--- Data to use ---
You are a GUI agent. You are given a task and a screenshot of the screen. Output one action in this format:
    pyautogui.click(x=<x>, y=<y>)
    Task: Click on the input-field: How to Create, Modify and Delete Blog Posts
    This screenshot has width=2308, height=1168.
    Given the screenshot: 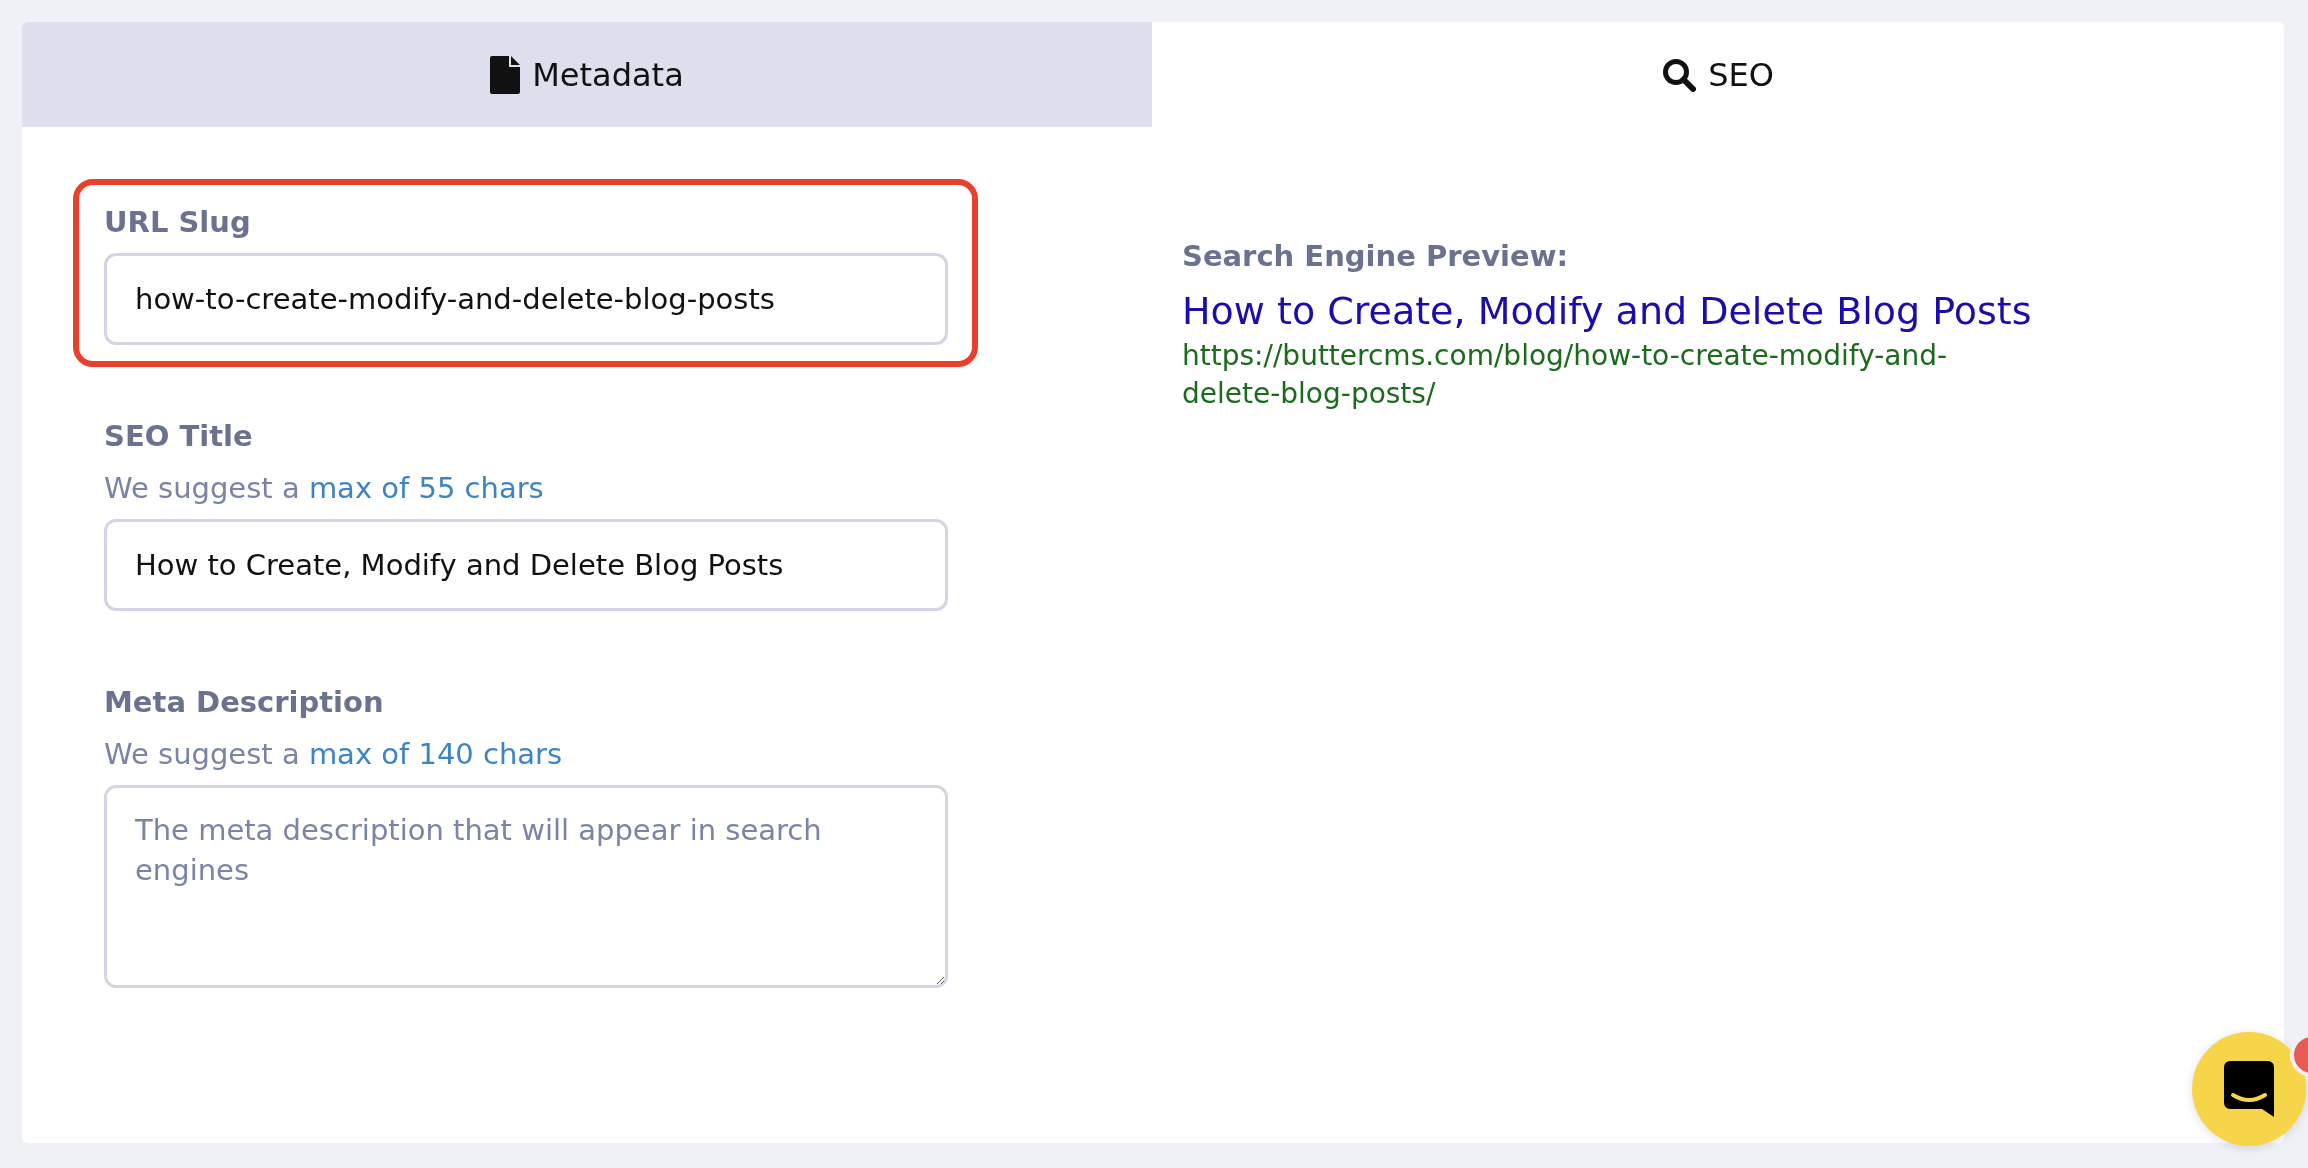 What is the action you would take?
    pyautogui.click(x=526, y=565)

--- Job ---
Reproduce the records verbatim from their first line through the line containing "This screenshot has", including that line.

--- Exercise solution ---
You are a GUI agent. You are given a task and a screenshot of the screen. Output one action in this format:
    pyautogui.click(x=<x>, y=<y>)
    Task: Click on the input-field: How to Create, Modify and Delete Blog Posts
    This screenshot has width=2308, height=1168.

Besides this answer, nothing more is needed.